== AIM ==
From the records below, pull out every line from the one containing "Click the Multifocaal Curve option text" through the one containing "coord(593,100)", both included, and reproduce them verbatim.

Records of locating words and elements:
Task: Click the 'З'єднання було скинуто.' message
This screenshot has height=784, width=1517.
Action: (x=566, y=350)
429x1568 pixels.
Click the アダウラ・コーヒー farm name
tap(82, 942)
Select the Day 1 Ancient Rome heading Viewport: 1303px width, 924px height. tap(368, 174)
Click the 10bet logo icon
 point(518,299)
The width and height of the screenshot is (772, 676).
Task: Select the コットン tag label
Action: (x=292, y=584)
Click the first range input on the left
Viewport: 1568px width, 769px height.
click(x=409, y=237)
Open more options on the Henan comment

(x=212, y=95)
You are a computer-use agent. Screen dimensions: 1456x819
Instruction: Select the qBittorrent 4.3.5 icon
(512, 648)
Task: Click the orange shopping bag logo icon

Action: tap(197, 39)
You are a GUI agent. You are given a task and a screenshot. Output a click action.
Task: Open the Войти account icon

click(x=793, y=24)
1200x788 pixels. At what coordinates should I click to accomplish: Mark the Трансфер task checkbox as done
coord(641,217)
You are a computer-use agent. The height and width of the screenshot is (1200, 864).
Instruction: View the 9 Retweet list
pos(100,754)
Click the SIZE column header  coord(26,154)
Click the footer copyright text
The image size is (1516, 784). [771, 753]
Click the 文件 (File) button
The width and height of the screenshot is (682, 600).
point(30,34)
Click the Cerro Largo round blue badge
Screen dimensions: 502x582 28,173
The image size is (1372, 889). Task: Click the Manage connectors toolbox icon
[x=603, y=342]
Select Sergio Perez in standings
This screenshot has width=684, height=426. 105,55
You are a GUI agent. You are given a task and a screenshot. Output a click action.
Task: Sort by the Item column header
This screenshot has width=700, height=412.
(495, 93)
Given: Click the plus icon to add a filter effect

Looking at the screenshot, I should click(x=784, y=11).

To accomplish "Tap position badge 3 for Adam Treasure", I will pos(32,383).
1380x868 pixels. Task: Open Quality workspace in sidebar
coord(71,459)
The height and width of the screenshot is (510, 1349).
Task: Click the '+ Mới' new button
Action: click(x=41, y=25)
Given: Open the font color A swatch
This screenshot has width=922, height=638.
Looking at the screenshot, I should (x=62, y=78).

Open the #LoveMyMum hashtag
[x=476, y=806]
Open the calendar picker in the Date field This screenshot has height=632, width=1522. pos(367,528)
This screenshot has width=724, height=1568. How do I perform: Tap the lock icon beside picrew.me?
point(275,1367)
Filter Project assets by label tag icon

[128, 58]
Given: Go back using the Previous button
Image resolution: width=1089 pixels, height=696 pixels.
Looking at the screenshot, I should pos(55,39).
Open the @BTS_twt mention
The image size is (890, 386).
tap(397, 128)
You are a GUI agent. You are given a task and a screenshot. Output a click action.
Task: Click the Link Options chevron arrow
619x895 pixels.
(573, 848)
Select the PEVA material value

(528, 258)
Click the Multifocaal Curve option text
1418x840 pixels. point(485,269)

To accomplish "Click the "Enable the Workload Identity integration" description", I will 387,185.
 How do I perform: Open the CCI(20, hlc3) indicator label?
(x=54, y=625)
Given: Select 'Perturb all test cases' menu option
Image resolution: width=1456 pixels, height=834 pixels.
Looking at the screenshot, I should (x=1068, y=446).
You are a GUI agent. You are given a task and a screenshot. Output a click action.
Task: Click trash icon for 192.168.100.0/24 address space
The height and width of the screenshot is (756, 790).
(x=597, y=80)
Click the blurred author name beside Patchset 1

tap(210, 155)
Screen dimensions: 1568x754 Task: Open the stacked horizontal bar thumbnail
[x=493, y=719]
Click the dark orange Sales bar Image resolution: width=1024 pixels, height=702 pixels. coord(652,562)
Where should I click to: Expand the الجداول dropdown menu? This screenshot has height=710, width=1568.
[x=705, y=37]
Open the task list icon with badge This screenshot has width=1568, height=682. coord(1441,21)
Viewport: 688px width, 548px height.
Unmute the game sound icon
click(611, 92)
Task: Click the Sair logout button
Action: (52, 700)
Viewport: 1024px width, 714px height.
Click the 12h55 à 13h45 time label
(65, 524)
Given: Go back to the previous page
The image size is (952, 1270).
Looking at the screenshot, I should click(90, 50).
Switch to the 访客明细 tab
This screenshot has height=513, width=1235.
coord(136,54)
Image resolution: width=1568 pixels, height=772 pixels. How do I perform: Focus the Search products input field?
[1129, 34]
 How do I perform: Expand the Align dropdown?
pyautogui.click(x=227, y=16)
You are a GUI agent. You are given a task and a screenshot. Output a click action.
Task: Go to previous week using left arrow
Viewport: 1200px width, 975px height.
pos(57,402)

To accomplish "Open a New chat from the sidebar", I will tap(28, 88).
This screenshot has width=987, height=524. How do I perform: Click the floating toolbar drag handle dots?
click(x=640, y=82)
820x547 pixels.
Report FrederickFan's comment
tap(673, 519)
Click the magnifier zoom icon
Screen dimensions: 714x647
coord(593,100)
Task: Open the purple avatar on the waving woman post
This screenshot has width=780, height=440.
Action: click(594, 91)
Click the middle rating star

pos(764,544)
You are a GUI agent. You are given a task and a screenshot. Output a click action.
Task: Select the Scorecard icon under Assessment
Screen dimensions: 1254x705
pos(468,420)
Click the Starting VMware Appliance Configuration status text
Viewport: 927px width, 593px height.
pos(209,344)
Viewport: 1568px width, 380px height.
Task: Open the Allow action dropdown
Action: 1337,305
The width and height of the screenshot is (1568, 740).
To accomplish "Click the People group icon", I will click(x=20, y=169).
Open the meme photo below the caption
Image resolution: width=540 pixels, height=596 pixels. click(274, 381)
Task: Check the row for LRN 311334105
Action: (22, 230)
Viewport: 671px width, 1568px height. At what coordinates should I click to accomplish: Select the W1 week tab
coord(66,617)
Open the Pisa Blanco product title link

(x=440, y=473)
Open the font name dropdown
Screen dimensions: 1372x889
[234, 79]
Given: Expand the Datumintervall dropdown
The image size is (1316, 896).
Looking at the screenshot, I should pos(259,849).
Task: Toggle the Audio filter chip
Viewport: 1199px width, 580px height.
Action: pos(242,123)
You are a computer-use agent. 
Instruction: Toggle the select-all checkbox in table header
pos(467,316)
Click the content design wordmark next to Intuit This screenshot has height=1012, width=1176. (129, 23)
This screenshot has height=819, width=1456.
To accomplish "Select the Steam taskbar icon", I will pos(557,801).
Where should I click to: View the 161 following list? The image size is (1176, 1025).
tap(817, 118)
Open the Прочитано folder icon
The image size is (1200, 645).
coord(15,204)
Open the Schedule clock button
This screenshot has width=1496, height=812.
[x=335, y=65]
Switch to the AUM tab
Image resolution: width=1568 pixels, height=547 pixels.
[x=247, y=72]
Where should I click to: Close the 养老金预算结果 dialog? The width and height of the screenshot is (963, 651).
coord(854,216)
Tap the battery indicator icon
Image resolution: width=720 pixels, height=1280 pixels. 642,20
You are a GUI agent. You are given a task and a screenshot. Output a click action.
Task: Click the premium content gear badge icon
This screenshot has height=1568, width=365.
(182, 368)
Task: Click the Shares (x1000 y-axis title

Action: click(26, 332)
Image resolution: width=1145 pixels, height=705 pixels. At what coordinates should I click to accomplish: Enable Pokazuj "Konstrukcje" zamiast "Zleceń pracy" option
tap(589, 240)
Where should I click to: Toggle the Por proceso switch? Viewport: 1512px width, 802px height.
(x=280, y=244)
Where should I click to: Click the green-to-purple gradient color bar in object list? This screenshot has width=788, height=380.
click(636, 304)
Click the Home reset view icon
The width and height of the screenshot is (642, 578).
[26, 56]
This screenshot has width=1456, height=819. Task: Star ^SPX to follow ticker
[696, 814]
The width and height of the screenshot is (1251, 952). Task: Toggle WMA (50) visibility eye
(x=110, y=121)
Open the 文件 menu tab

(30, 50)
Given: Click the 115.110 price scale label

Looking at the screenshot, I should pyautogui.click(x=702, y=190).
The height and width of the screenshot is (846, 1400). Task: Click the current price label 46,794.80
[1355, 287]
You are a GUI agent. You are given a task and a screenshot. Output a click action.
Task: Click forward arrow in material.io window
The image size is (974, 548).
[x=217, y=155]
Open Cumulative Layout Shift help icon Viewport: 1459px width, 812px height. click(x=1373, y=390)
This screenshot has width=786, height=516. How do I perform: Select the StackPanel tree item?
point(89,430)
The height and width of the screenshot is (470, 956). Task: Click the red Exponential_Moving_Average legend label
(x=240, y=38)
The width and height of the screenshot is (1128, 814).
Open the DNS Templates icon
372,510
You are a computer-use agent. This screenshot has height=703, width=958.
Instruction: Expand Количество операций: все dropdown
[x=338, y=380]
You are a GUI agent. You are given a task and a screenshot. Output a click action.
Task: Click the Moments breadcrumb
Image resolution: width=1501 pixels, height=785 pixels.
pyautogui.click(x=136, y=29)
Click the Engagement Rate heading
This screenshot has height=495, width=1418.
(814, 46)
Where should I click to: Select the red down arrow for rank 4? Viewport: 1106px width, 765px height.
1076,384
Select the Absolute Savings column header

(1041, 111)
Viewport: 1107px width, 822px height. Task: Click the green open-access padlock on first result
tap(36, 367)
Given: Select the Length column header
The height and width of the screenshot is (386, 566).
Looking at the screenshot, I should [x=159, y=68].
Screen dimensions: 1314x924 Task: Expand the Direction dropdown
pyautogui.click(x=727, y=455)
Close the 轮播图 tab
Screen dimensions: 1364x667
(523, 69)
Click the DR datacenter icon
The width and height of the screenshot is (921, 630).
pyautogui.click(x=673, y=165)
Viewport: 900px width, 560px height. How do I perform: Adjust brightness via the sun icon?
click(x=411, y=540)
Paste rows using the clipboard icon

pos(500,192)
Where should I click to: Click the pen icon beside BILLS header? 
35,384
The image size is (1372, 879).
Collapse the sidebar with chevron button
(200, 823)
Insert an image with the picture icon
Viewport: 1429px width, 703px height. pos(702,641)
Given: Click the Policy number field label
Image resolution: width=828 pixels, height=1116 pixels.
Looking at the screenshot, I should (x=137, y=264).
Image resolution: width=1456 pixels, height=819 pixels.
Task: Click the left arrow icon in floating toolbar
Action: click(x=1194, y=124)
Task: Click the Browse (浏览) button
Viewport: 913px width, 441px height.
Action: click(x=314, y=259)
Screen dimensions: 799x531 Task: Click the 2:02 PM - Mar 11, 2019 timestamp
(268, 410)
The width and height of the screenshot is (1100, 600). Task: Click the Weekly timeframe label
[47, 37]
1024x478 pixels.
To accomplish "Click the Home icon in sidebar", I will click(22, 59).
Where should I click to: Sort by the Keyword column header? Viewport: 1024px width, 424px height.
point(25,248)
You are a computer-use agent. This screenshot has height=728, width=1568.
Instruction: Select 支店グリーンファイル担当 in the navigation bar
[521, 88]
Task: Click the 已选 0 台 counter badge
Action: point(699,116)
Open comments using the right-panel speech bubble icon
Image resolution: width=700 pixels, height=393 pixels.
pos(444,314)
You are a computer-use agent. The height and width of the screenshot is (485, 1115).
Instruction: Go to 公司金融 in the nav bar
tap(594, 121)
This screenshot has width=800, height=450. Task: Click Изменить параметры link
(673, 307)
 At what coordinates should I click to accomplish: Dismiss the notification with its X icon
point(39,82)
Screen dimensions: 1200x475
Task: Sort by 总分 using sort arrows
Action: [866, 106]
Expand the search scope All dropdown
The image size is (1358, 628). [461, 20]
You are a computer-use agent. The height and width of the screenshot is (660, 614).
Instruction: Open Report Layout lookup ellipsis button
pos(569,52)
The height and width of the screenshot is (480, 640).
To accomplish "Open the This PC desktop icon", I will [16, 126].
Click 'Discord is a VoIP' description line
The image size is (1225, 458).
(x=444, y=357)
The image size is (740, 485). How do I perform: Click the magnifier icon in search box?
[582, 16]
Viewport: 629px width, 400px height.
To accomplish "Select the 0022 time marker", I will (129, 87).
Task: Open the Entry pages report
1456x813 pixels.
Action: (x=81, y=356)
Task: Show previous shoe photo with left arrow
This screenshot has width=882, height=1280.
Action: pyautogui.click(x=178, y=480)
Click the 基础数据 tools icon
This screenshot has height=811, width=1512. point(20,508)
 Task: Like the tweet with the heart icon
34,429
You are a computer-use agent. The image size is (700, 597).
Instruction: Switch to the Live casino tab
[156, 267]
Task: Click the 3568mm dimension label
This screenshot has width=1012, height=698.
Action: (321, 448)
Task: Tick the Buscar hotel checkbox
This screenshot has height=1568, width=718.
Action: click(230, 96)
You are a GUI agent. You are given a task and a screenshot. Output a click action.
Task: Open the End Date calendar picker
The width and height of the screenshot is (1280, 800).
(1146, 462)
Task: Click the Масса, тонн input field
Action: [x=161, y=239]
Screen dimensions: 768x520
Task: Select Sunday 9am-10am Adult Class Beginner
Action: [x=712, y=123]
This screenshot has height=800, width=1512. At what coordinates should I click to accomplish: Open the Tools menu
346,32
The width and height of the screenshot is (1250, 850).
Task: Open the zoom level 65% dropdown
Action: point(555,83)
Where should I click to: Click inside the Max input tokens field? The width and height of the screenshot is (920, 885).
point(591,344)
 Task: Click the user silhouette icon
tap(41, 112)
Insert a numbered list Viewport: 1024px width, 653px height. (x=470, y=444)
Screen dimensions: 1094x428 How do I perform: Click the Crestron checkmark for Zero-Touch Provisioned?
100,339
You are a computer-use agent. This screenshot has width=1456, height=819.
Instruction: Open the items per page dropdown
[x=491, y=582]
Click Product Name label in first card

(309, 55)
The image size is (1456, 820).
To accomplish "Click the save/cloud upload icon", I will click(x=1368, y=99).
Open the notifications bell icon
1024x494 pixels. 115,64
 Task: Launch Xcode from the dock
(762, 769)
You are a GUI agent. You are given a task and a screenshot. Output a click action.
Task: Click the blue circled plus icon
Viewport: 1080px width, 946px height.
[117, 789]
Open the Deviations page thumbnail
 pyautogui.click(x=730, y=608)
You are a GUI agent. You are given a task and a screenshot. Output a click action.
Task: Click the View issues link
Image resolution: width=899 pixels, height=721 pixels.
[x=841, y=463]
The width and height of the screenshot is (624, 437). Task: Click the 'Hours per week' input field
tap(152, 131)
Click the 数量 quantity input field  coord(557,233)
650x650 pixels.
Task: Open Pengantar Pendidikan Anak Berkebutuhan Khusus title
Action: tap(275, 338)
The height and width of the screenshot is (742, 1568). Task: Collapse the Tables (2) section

== IN RESPONSE ==
Click the Multifocaal Curve option text
1418x840 pixels. point(485,269)

To accomplish "Click the "Enable the Workload Identity integration" description", I will 387,185.
 How do I perform: Open the CCI(20, hlc3) indicator label?
(x=54, y=625)
Given: Select 'Perturb all test cases' menu option
Image resolution: width=1456 pixels, height=834 pixels.
Looking at the screenshot, I should (x=1068, y=446).
You are a GUI agent. You are given a task and a screenshot. Output a click action.
Task: Click trash icon for 192.168.100.0/24 address space
The height and width of the screenshot is (756, 790).
(x=597, y=80)
Click the blurred author name beside Patchset 1

tap(210, 155)
Screen dimensions: 1568x754 Task: Open the stacked horizontal bar thumbnail
[x=493, y=719]
Click the dark orange Sales bar Image resolution: width=1024 pixels, height=702 pixels. coord(652,562)
Where should I click to: Expand the الجداول dropdown menu? This screenshot has height=710, width=1568.
[x=705, y=37]
Open the task list icon with badge This screenshot has width=1568, height=682. coord(1441,21)
Viewport: 688px width, 548px height.
Unmute the game sound icon
click(611, 92)
Task: Click the Sair logout button
Action: (52, 700)
Viewport: 1024px width, 714px height.
Click the 12h55 à 13h45 time label
(65, 524)
Given: Go back to the previous page
The image size is (952, 1270).
Looking at the screenshot, I should click(90, 50).
Switch to the 访客明细 tab
This screenshot has height=513, width=1235.
coord(136,54)
Image resolution: width=1568 pixels, height=772 pixels. How do I perform: Focus the Search products input field?
[1129, 34]
 How do I perform: Expand the Align dropdown?
pyautogui.click(x=227, y=16)
You are a GUI agent. You are given a task and a screenshot. Output a click action.
Task: Go to previous week using left arrow
Viewport: 1200px width, 975px height.
pos(57,402)

To accomplish "Open a New chat from the sidebar", I will tap(28, 88).
This screenshot has width=987, height=524. How do I perform: Click the floating toolbar drag handle dots?
click(x=640, y=82)
820x547 pixels.
Report FrederickFan's comment
tap(673, 519)
Click the magnifier zoom icon
Screen dimensions: 714x647
coord(593,100)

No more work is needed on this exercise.